What the task requires:
Please lay out everything from the line containing "Select the Overnight" down to the last line as a Markdown table with the columns Number and Line, numbering each row and leaving out blank lines.

Data section:
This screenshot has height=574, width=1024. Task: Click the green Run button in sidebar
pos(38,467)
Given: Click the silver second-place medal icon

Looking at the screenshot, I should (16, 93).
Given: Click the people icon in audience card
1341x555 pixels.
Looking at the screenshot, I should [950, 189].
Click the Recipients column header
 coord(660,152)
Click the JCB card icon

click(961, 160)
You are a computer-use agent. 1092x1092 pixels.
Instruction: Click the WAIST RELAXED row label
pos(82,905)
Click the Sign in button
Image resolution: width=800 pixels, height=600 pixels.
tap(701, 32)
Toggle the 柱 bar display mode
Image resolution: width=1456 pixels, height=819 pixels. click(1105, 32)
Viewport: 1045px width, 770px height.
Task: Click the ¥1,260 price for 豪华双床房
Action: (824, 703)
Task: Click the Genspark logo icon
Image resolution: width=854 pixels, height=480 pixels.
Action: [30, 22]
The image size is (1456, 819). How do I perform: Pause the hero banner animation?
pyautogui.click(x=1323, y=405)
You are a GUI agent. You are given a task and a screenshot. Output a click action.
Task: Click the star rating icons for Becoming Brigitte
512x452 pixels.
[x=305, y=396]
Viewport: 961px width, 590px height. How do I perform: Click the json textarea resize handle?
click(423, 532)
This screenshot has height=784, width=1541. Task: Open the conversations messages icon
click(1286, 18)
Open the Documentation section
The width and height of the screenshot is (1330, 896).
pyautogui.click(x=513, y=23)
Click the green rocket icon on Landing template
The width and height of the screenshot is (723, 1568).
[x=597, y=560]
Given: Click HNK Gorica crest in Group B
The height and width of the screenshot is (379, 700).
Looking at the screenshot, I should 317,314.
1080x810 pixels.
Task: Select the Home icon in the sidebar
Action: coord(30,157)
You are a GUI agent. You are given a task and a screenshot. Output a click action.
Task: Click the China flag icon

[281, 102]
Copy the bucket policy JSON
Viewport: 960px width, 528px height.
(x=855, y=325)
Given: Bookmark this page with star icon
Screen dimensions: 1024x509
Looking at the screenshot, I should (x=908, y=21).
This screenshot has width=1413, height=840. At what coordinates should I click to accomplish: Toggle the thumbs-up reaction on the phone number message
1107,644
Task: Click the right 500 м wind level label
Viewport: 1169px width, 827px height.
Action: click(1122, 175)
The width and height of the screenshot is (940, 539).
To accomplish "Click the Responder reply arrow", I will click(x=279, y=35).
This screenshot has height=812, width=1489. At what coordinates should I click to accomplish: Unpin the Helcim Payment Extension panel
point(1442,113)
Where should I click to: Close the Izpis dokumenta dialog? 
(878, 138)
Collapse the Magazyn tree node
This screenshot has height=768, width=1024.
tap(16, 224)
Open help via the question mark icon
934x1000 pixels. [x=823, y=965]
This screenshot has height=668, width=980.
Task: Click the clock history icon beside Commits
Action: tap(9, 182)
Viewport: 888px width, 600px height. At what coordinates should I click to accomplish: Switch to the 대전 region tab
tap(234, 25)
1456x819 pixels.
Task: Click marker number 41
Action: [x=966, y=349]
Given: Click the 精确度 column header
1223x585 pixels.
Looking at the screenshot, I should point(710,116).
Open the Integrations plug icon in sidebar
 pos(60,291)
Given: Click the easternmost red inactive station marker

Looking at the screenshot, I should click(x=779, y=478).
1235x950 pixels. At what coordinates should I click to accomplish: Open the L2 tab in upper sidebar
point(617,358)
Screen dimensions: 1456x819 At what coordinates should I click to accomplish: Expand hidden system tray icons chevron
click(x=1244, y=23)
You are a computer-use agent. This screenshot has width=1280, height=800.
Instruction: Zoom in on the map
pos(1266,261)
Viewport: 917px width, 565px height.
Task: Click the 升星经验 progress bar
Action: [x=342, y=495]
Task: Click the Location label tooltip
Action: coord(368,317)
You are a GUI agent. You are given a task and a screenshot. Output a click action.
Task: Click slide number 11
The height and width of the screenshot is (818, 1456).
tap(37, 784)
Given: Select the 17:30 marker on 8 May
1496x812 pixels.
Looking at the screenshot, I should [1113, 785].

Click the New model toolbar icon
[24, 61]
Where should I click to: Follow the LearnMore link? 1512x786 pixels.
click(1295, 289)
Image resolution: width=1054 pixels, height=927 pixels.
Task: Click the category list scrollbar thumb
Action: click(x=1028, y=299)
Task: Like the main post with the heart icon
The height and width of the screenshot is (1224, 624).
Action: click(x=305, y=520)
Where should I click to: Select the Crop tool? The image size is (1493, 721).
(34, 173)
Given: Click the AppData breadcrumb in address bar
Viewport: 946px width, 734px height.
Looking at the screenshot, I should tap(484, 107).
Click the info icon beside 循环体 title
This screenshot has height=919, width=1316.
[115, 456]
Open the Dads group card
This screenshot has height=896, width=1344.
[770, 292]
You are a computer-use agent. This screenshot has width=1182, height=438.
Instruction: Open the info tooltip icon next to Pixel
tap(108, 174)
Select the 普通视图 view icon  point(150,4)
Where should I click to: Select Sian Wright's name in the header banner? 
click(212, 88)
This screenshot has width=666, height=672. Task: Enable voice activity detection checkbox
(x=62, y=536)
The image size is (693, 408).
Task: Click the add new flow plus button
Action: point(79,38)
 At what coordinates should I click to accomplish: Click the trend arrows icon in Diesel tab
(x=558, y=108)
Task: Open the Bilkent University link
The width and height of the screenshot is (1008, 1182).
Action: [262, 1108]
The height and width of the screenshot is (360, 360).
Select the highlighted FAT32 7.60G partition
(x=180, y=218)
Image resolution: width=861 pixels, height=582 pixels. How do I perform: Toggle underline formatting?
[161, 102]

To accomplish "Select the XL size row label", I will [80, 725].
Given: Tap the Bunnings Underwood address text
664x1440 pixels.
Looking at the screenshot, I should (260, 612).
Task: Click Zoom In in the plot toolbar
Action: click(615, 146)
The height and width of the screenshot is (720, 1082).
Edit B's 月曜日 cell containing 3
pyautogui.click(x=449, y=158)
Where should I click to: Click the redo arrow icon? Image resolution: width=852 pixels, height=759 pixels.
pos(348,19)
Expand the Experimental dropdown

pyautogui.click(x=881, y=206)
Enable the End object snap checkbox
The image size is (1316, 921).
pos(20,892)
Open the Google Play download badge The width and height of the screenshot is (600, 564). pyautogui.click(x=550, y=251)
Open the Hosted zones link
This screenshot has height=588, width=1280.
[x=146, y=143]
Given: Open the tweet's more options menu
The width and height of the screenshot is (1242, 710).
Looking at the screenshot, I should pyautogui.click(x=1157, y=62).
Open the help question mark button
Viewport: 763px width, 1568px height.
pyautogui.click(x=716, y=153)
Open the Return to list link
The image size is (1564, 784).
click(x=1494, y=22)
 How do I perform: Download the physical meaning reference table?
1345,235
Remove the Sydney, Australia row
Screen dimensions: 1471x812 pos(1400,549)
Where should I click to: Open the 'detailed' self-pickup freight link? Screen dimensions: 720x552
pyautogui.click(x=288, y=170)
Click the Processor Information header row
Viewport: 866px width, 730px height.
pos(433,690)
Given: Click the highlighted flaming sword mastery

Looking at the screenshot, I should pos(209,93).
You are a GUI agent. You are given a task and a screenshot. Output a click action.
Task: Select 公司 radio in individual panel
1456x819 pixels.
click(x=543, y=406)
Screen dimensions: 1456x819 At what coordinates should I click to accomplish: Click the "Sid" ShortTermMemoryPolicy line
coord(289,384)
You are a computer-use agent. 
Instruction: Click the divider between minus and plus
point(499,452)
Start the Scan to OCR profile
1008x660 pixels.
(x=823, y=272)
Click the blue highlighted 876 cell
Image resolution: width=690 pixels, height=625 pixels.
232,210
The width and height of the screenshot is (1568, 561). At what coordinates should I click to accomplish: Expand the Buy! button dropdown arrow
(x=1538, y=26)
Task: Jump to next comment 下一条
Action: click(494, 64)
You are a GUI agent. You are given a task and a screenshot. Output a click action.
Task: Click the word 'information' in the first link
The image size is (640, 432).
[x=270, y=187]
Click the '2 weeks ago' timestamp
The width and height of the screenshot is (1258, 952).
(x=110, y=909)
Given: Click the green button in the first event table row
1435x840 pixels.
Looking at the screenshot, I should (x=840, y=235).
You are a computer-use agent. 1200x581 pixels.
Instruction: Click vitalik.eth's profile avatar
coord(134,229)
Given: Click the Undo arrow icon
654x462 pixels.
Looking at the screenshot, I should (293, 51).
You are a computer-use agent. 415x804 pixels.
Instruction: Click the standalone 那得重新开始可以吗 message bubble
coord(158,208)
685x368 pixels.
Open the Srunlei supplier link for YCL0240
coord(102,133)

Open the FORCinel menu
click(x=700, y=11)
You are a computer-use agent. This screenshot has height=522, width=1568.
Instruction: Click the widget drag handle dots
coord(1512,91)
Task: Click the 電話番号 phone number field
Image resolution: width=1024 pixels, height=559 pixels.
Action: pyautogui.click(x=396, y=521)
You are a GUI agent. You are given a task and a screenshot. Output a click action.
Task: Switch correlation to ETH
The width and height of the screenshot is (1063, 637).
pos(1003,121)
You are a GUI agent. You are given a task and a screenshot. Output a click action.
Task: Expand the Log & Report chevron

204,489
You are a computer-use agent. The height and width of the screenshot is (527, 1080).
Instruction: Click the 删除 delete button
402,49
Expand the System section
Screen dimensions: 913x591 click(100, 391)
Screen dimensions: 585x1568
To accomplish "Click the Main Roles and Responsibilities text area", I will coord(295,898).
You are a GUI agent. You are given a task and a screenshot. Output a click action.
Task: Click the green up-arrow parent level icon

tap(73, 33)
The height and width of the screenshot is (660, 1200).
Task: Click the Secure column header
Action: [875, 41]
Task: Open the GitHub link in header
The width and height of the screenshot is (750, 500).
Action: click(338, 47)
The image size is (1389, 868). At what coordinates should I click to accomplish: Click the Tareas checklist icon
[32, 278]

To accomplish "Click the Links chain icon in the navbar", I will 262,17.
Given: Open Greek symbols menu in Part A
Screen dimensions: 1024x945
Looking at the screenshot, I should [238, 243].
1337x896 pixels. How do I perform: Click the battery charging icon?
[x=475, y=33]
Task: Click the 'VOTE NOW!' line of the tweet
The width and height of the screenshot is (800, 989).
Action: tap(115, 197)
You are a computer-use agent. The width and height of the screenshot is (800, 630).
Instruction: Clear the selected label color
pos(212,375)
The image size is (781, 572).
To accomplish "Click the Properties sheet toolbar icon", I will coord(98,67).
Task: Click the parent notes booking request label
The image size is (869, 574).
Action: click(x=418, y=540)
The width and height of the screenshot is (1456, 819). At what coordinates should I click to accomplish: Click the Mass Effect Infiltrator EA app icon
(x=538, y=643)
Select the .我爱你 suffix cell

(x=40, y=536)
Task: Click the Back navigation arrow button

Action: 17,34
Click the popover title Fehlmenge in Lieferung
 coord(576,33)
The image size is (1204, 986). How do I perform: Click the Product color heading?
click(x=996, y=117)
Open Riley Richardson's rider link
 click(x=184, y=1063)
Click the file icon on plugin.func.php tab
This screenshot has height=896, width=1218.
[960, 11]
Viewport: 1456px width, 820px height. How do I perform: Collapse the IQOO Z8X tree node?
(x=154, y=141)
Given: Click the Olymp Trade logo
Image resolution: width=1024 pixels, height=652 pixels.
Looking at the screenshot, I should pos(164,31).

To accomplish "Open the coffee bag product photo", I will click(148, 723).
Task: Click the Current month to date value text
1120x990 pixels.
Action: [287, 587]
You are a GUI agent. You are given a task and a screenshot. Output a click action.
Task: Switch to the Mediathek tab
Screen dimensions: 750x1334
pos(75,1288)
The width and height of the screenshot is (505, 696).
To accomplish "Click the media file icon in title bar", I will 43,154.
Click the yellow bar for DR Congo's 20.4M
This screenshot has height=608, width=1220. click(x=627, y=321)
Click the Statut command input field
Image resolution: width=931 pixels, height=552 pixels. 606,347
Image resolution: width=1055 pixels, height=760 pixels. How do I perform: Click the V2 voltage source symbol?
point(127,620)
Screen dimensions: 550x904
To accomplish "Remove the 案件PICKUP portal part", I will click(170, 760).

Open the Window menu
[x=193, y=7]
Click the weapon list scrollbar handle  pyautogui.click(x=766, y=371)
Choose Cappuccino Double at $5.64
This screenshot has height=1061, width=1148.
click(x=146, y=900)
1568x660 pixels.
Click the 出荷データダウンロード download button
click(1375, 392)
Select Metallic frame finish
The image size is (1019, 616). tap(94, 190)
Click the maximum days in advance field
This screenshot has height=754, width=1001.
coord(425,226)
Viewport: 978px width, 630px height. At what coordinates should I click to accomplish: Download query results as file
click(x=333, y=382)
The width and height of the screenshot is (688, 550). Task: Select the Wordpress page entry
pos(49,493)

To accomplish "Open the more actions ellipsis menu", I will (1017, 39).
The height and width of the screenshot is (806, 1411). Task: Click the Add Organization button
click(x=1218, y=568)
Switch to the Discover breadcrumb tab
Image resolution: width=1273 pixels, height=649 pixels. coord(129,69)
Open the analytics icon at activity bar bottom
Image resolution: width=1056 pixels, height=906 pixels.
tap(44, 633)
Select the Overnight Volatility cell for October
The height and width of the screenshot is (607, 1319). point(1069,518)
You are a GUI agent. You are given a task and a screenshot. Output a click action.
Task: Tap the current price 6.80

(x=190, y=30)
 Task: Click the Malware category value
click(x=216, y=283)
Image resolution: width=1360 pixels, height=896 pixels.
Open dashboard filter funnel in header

Response to this task:
| Number | Line |
|---|---|
| 1 | Select the Overnight Volatility cell for October |
| 2 | The height and width of the screenshot is (607, 1319). point(1069,518) |
| 3 | You are a GUI agent. You are given a task and a screenshot. Output a click action. |
| 4 | Task: Tap the current price 6.80 |
| 5 | (x=190, y=30) |
| 6 |  Task: Click the Malware category value |
| 7 | click(x=216, y=283) |
| 8 | Image resolution: width=1360 pixels, height=896 pixels. |
| 9 | Open dashboard filter funnel in header |